Lower demand for beaver pelts leads to lower prices, which leads to a lower beaver harvest, which lowers the supply of beaver castor. If the demand for castor remains the same (which it has), the only possible outcome is a much higher castor price. That’s what we saw in this week’s Fur Harvesters auction, where beaver prices averaged between $7.56 and $12.05. That’s about as low as it’s been in recent history, and the recent low prices resulted in only around 15,000 beavers offered in the auction. Why trap beavers when the fur is worth so little? With so few beavers offered, castor prices skyrocketed to over $70/lb! Back in 2015, on the heels of high fur prices in 2013-2014, around 25,000 beavers were offered in the same sale, and the same castor topped out at $55/lb.
We trappers have commented recently about the fact that we’re trapping for castor as much as beaver pelts, and it’s probably the first time in history that the price of castor is approaching the value of the pelt. And the crazy thing is, it takes just a couple minutes to extract castor from a harvested beaver, compared to an hour or two to skin, flesh and stretch a beaver pelt.
We’ve reached a time in the fur market where we trappers need to consider value of the animals we harvest above and beyond just the pelt. As a group, trappers are thrifty by nature and tend to use as much of every animal as we can, but this market requires we take that thought process to the next level.
Beavers are probably the most versatile furbearers when it comes to utility. The pelt is used to make garments, felt hats and other items. The castor glands are used in the perfume industry, as a food flavoring, and as a critical ingredient in many trapping lures – not only for beaver, but many other furbearers. Just below the castors are the oil sacs, which also have a use in the lure making industry.

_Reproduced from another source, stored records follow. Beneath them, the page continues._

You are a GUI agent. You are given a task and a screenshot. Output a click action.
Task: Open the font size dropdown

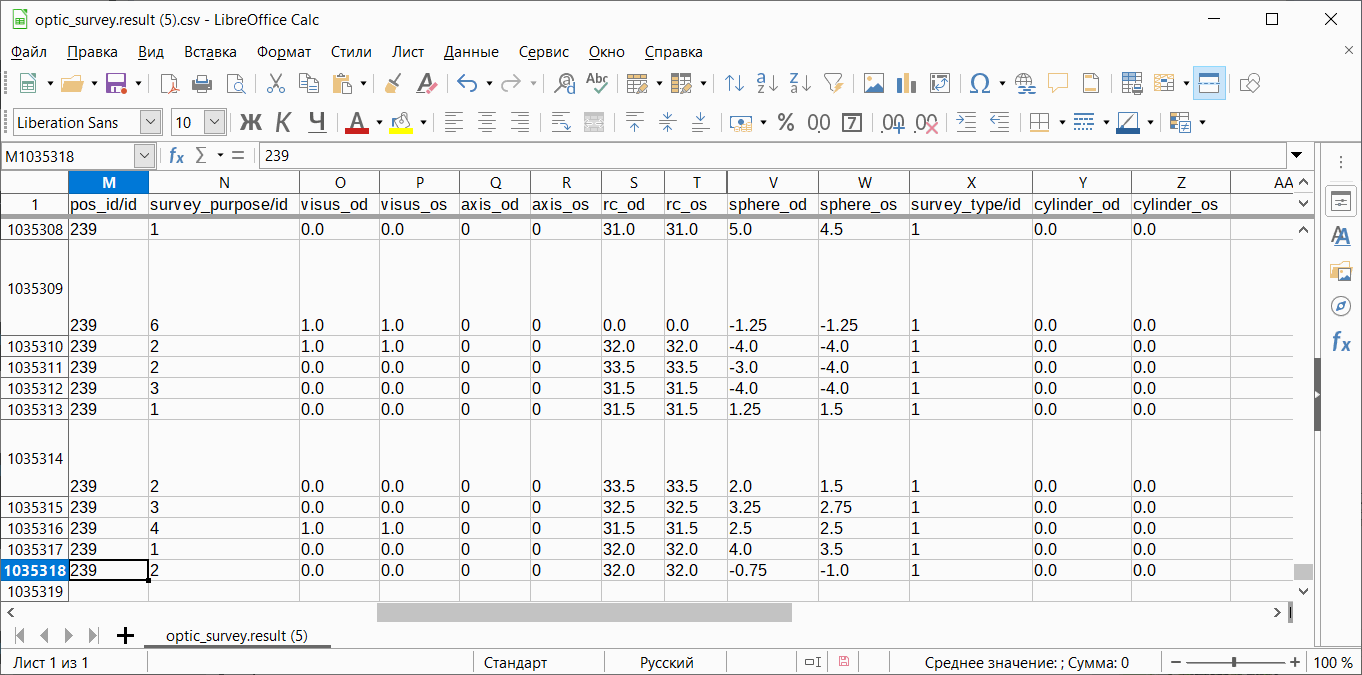coord(215,122)
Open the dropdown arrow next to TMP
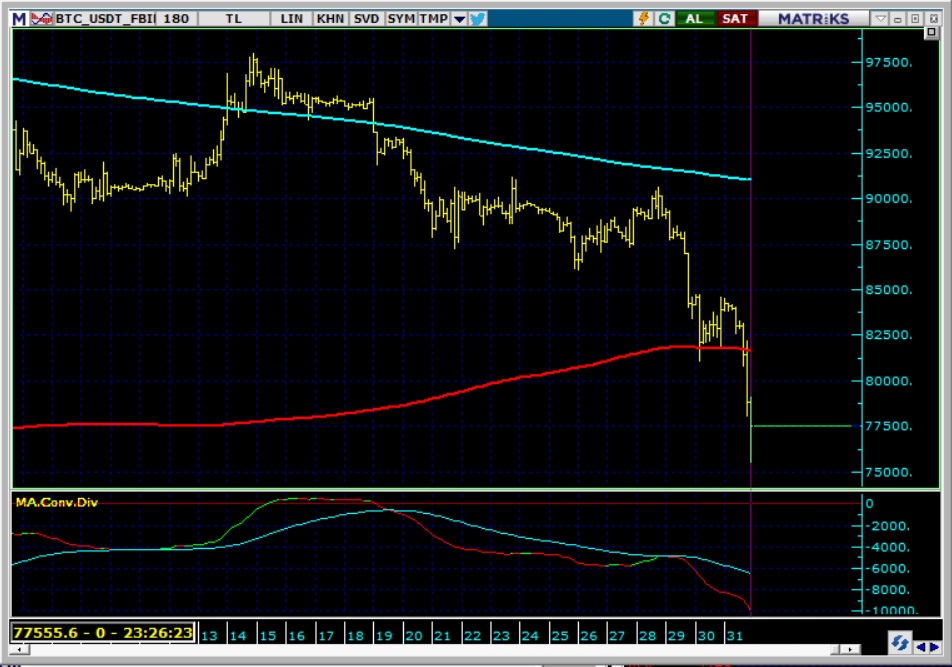The height and width of the screenshot is (667, 952). (459, 19)

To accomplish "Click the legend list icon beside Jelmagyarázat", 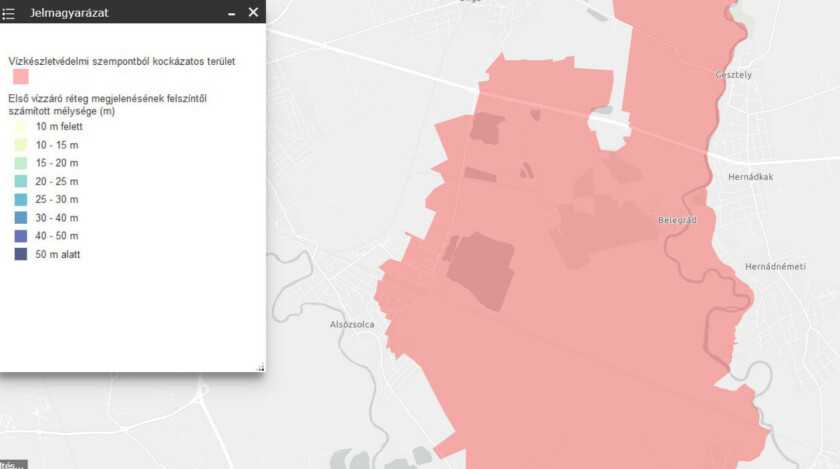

Unlike many furbearers, beaver meat is very edible. Many trappers are beginning to understand the value of beaver meat as table fare. When fresh harvested and cooked properly, it can be a delicacy. It’s a healthy, natural, lean meat that can be a nutritious byproduct of the trapline. And if the meat isn’t perfectly fresh when retrieved, or your have more than you can eat, lots of other things like it too. Beaver meat is one of the most effective trapping baits there is, and is a base in many formulated commercial baits as well as homemade concoctions. It also makes great dog food, and many sled dog teams in the north are fed beaver meat.
Beaver have unique, flat, leathery tails that can be useful as well. The leather skin on the tail is often used to make wallets and other craft items. Underneath the leather, beaver tails are incredibly fatty. This fat can be rendered down into beaver tail oil, which is a popular ingredient in trapping lures.
In addition to all of those uses, beaver skulls and claws may have some market value as well. And let’s not forget the value of harvesting beavers in maintaining healthy populations and preventing flooding and other animal damage problems. Many landowners are willing to pay for your services if you’re a responsible and effective trapper.
If we think outside the box and maximize all parts of the beavers we trap, we won’t be trapping for just pelts, or trapping for castor. We’re trapping for beavers, and if creative enough, we might just be able to squeeze a small profit out of the beaver we harvest even in a low fur market.